Day One: Our first port of call on our Mediterranean Cruise was
We docked in Messina and had enough time for a leisurely breakfast before our excursion of the day... a trip to the beautiful resort town of Taormina.
above: Messina, Sicily
hanging out on our deck after docking
A rare Lubitz family photo
Chris and Akiko look great despite the strange mechanical contraption behind them that was attached to their deck and which was used quite often by the window cleaners.
Group photo with fake Sicilian pizza girl... notice how her pizza does not even slide off the tray--she's magic ;). I do have to say that the photo ops and photographers were not the best on this ship. So uncharacteristic for cruise ships, the entertainment was not great either. My Mom kept saying maybe that is where they are cutting corners because of the economy--the photographers and the entertainment. Could be?
We had a nice leisurely bus ride along the coast of Sicily on our way to Taormina. Of course someone had to ask about where they filmed The Godfather (the answer is usually at a movie studio), but I guess they did film some scenes in a little village high on the hillside. The bus driver pointed out the village to us from way down on the highway both on the way to Taormina and on the way home.
Things NOT lacking in the country of Italy: fantastic fountains, awesome churches and really really tasty food!
In the above photo you have a lovely place for lunch with a view of a beautiful church... this is very common, but wonderfully relaxing none the less.
Taormina was full of narrow little alley ways, so clean and beautifully maintained as well as wonderful shops, lovely hotels and lots and lots of restaurants. Taormina also has a gorgeous view of the sea from nearly every angle.
Taormina was colonized by the Greeks at the end of the 5th century BC and this beautiful Greek Theater remains. The theater has an amazing view of Mt. Etna, an active volcano as well as views of the town of Taormina and the sea surrounding it approximately 650 feet below.

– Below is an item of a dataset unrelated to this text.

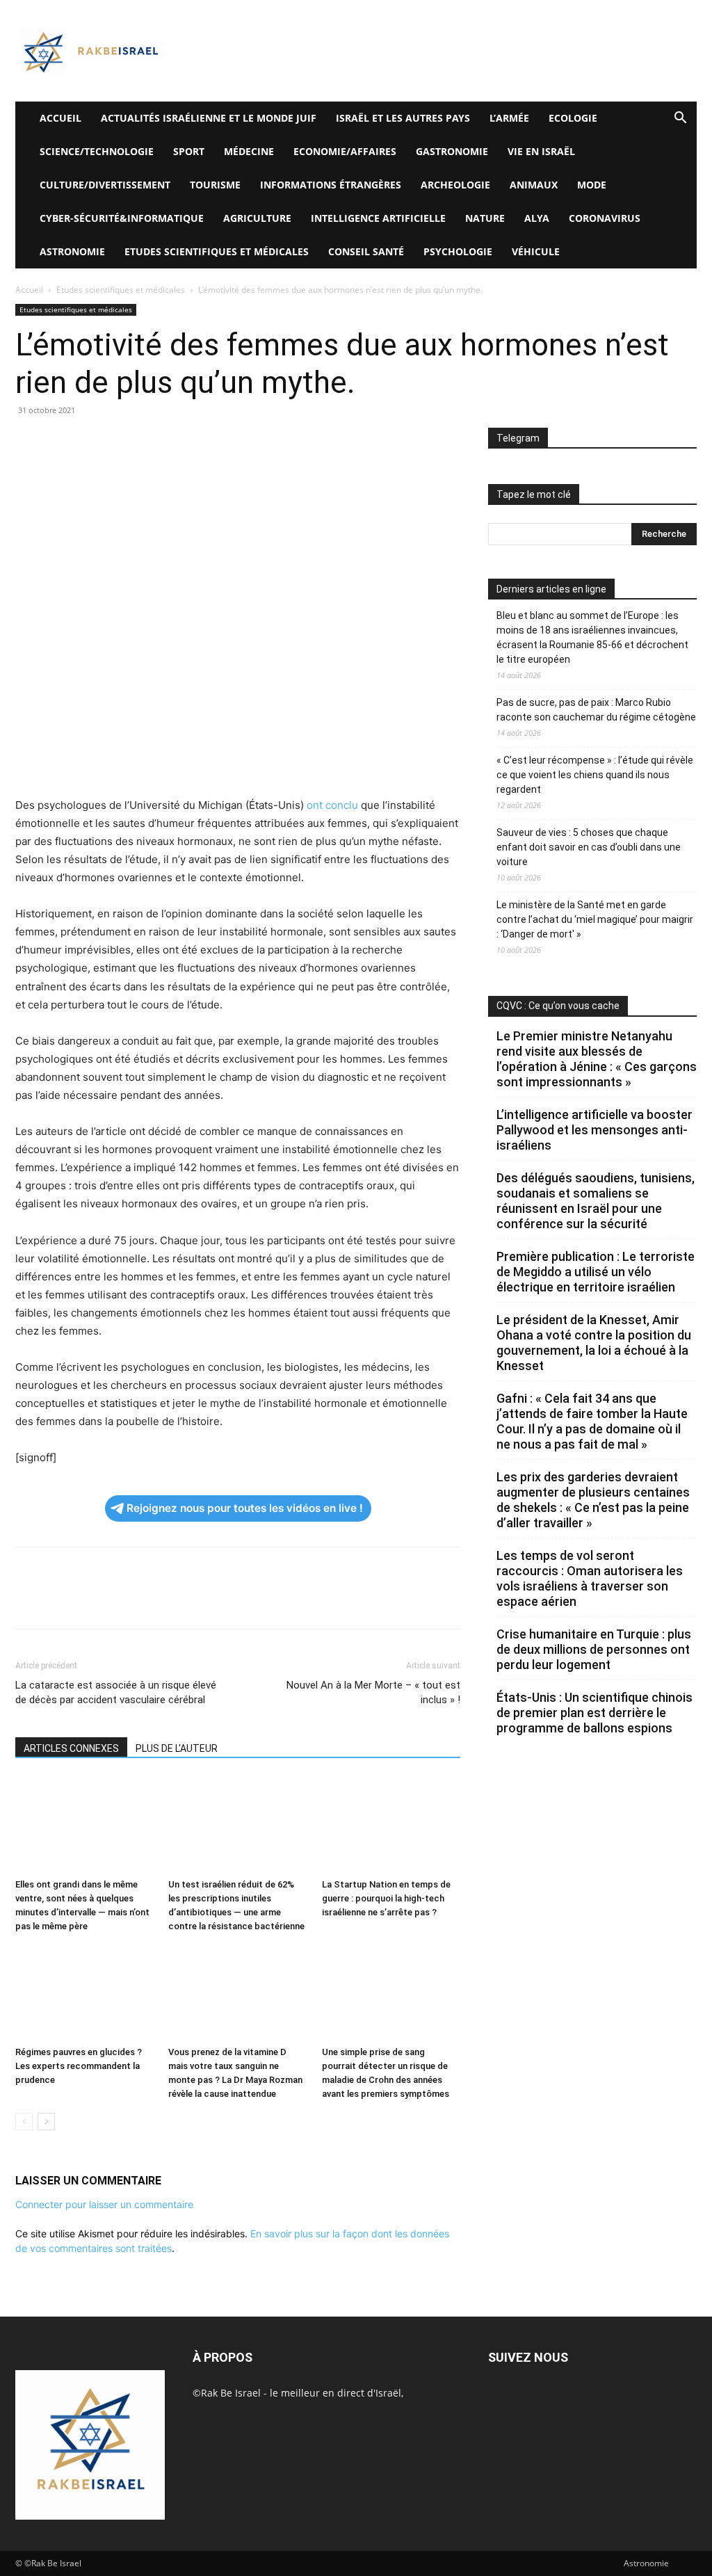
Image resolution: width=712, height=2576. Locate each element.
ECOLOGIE (573, 117)
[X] (61, 442)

They still use the amphitheater and it was being set up for a concert the day we were there. The picture below of the "boys" is taken from the top of the theater facing the opposite direction of Mt. Etna.
Taormina really had some nice shopping. Joey bought Julia a pair of turquoise rose earrings. There was beautiful pottery and linens, antiques, designer clothing and just about anything else you could imagine.

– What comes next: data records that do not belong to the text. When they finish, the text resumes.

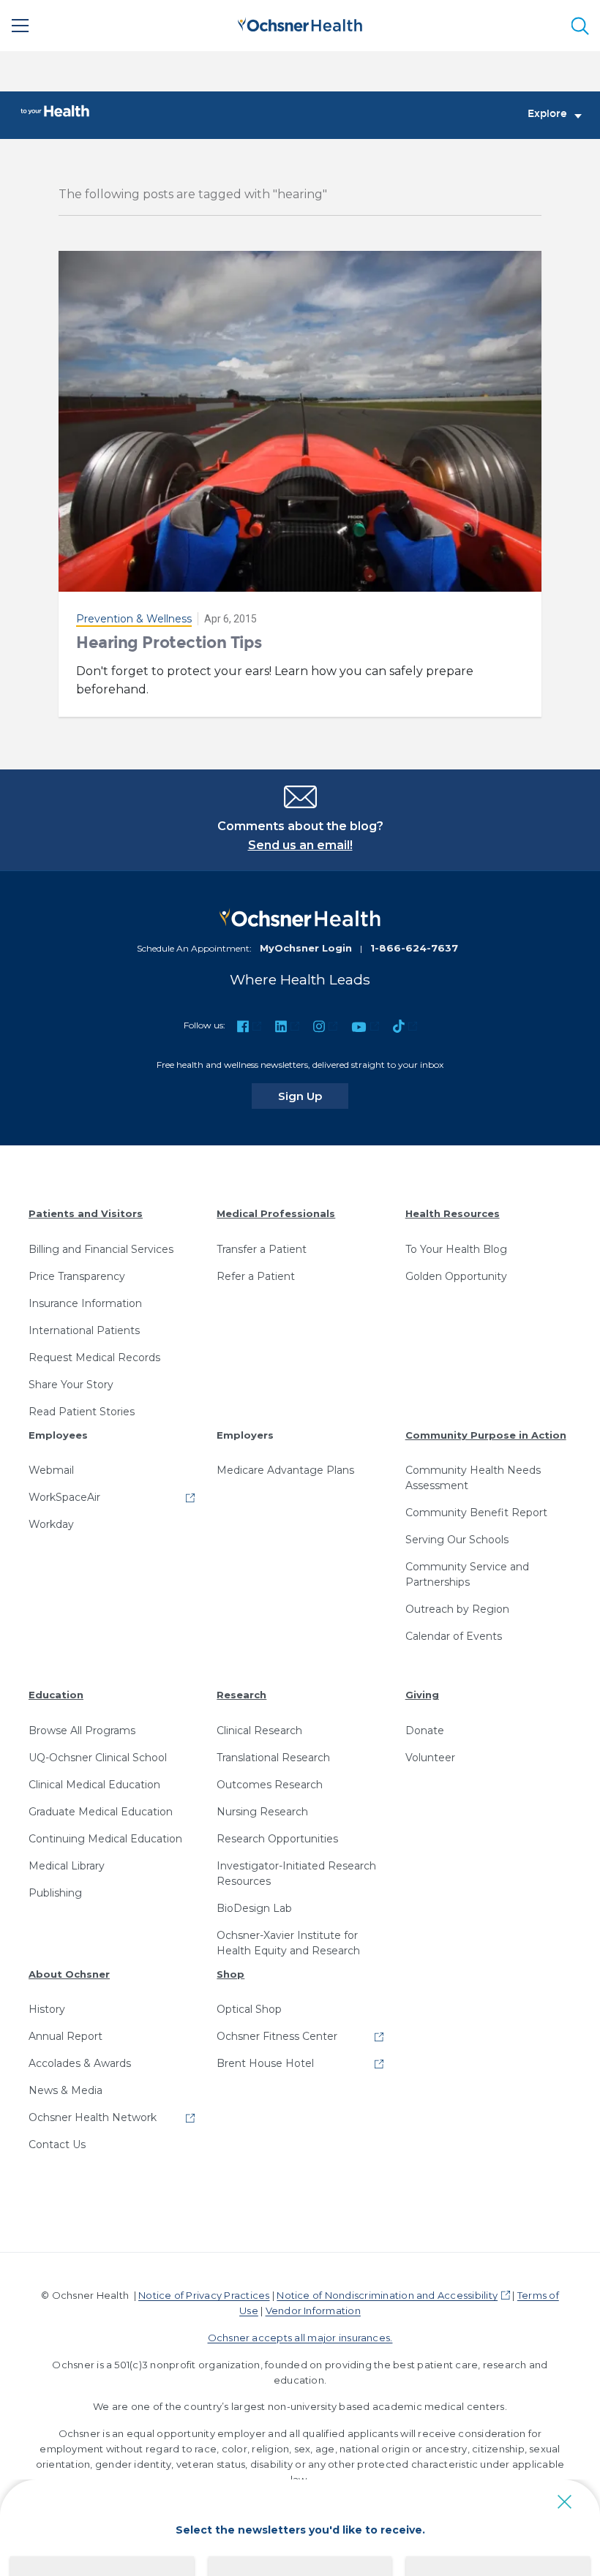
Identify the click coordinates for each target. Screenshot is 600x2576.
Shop (230, 1974)
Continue (300, 2500)
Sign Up (313, 1095)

We stopped for lunch at a crowded little cafe that had air conditioning (sort of). Our tour guide had told us of a traditional Taorminian pasta dish with "macaroni" noodles (their macaroni noodles don't look much like ours) and eggplant, basil, tomato sauce and parmesan. I think I was the only one that ordered it. Michael ordered some simple but delicious pasta with fresh tomatoes, herbs and olive oil and his favorite, melon with proscuitto... a staple at every Italian restaurant.
Grammy ordered the pasta with clams:
This fountain (I am on the backside of it) was our meeting place to get back on the bus to head back to the cruise ship. As you can see, it was a gorgeous day however, it was hot. There was also a fire burning on the hillside, so there was quite a bit of smoke and ash in the air. We were ready to head back.
But... not before Joey got his Marzipan fruit. The kid is obsessed with Marzipan???
And all I wanted to try was Sicilian Cannoli. Yum!!!
I got the traditional Cannoli ONLY because I didn't see the CHOCOLATE kind until after I had made my purchase and there was no way I was going to talk anyone into eating all that Cannoli with me.
Traditional Cannoli on the left... the filling is so rich and delicious!
Below: The chocolate Cannoli I did not see until it was too late :(
Perhaps I will learn to make chocolate Cannoli??? Perhaps not.
Maybe there is a traditional Italian bakery in Portland. I will have to research it.
So the bus ride home was full of 'The Godfather' soundtrack music courtesy of our bus driver and lots of rich, delicious Sicilian pastries.
Leaving Sicily... the leaving part is always bittersweet.